begin EXTRACTED RECORDS
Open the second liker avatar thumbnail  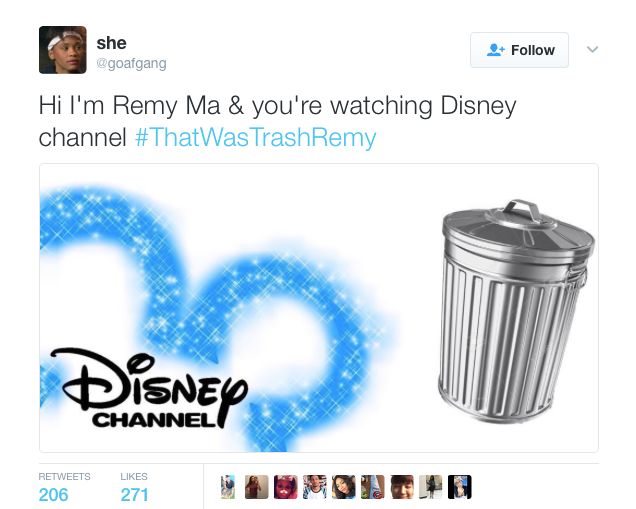pos(256,487)
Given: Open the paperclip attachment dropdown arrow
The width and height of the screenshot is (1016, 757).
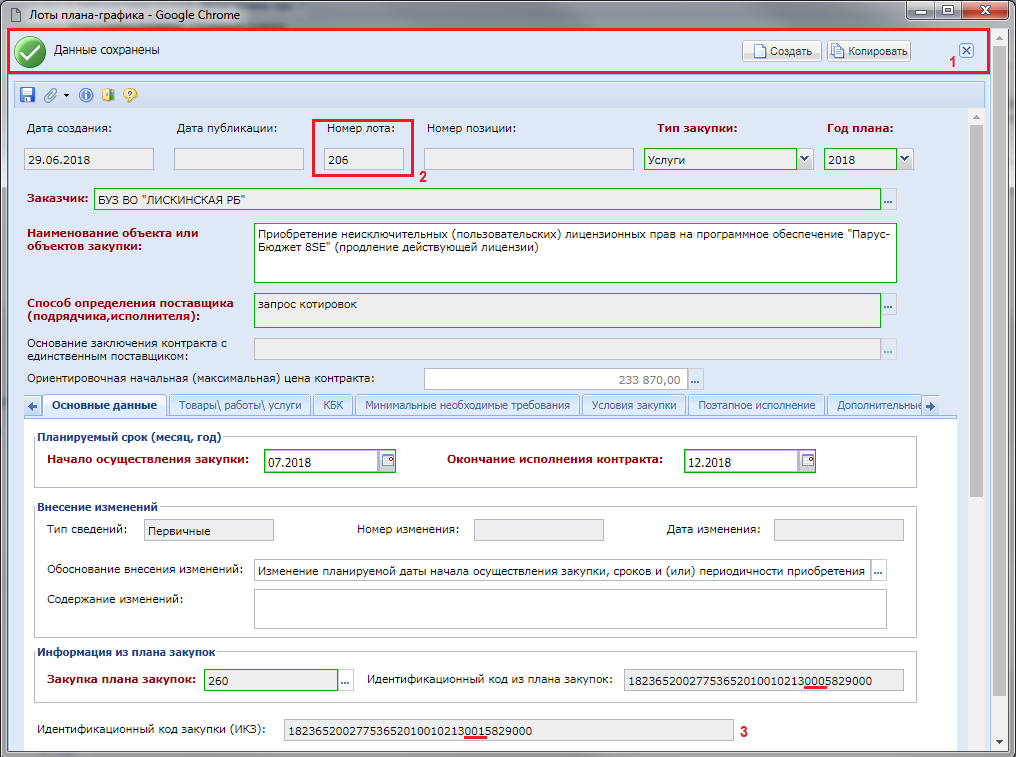Looking at the screenshot, I should pos(66,95).
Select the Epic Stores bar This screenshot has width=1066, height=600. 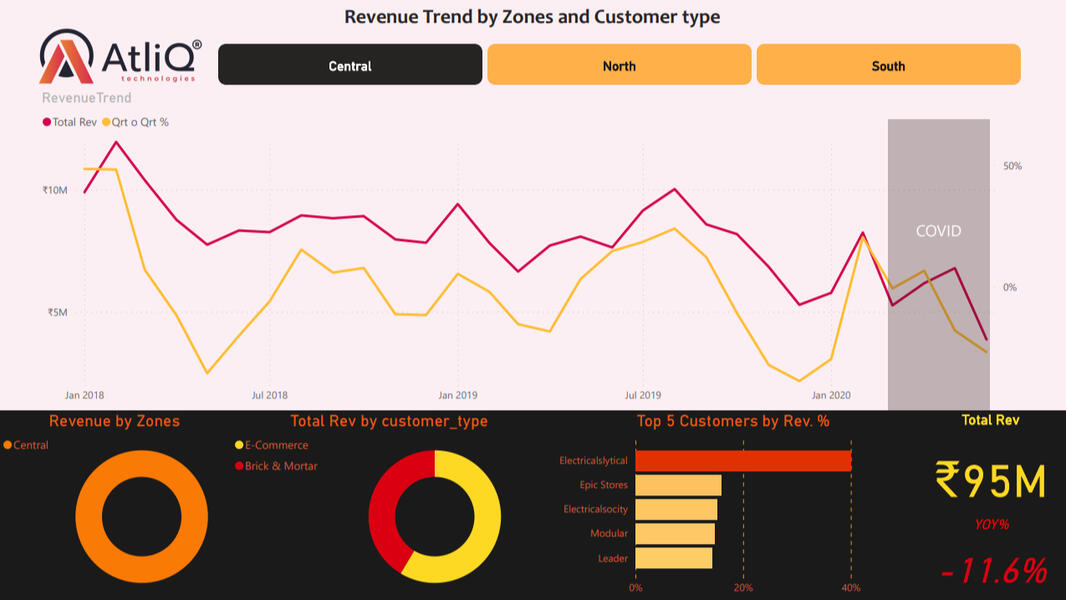tap(678, 485)
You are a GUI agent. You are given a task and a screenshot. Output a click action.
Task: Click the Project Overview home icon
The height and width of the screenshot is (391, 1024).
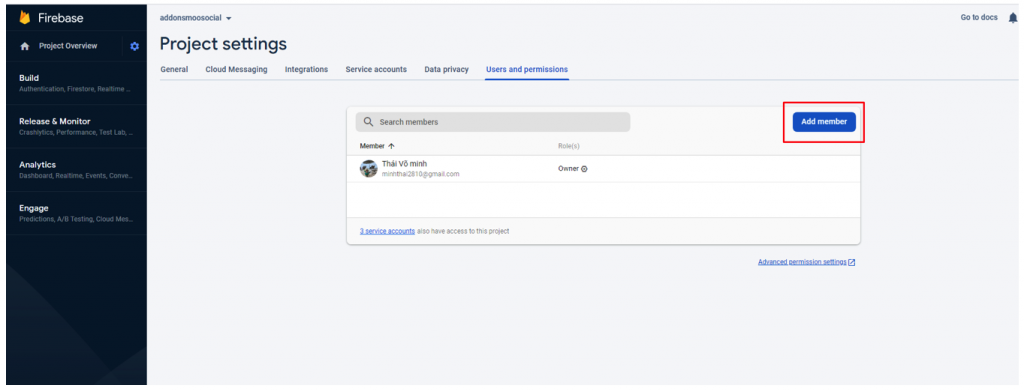pos(25,46)
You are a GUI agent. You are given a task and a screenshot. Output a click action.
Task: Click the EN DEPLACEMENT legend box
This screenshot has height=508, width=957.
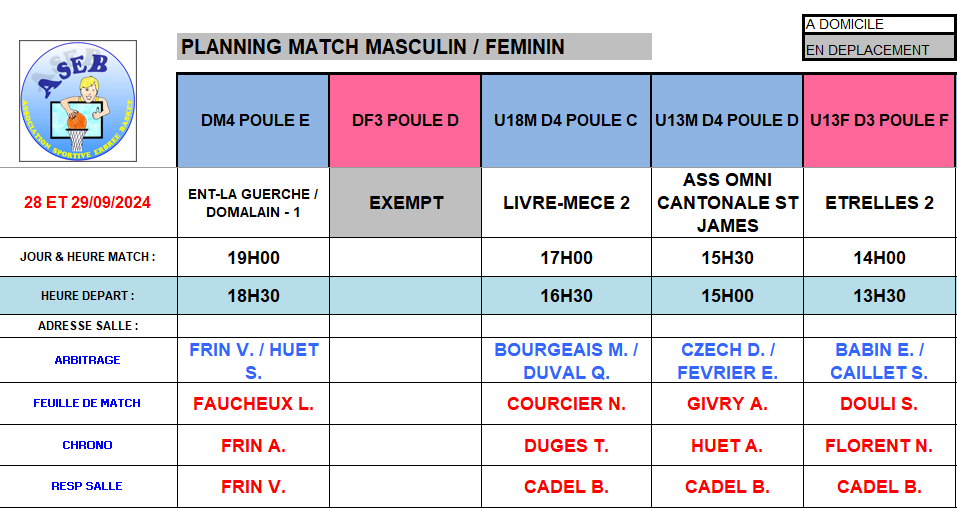pyautogui.click(x=879, y=49)
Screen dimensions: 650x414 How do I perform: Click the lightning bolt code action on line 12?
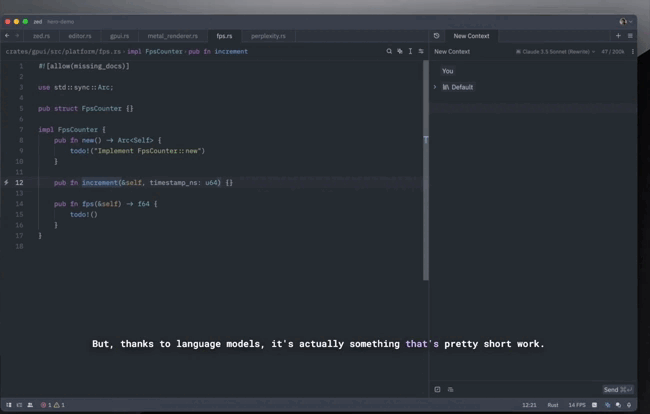click(x=7, y=183)
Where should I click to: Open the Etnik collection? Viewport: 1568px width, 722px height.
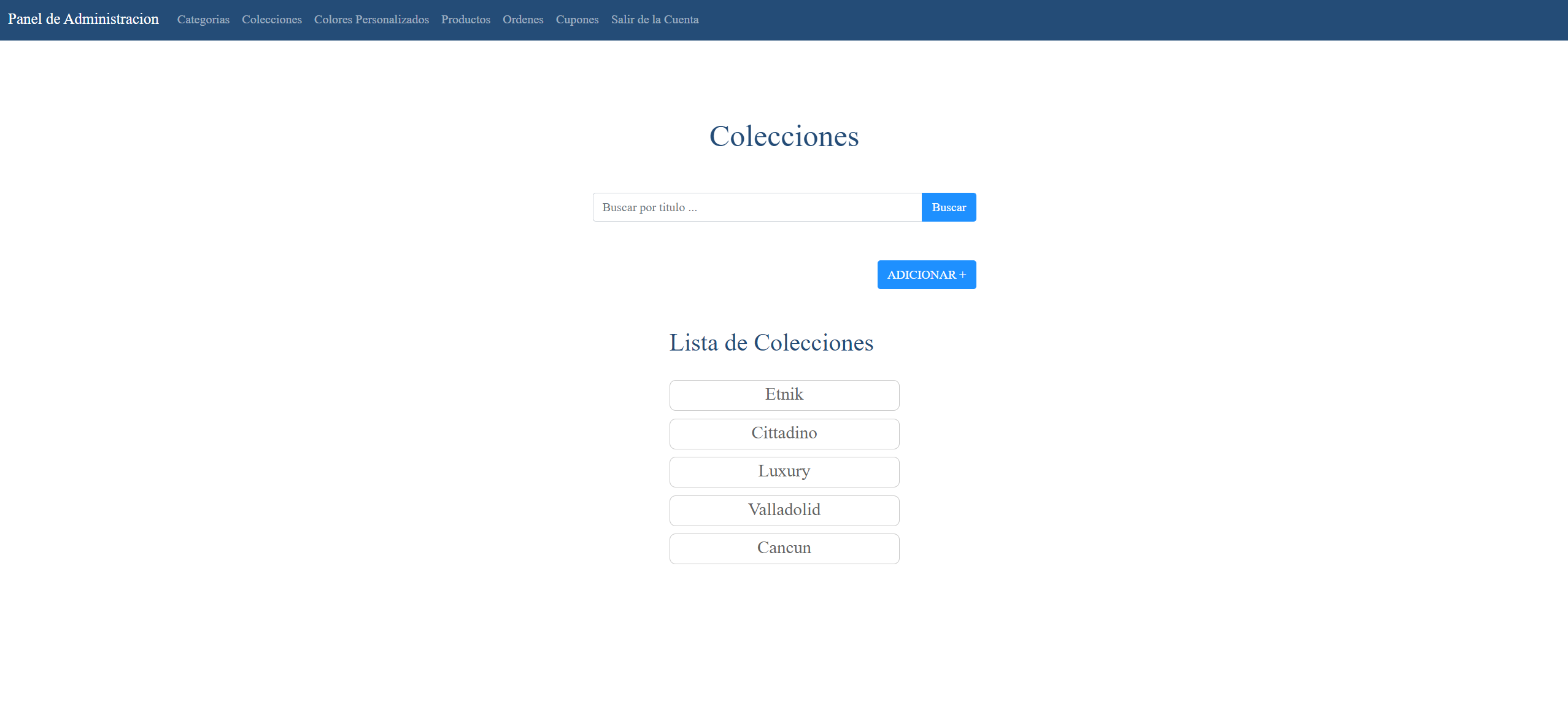pos(784,395)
end EXTRACTED RECORDS
Write out again the rows from the line containing "Where should I" through the end of the rows, both ends included, keeping the requests and omitting the pictures. Scale each coordinate in the answers by 1.5, rounding to the nearest whole number with halves rounded up.

Where should I click to: Open the Etnik collection? Viewport: 1568px width, 722px height.
pos(1176,593)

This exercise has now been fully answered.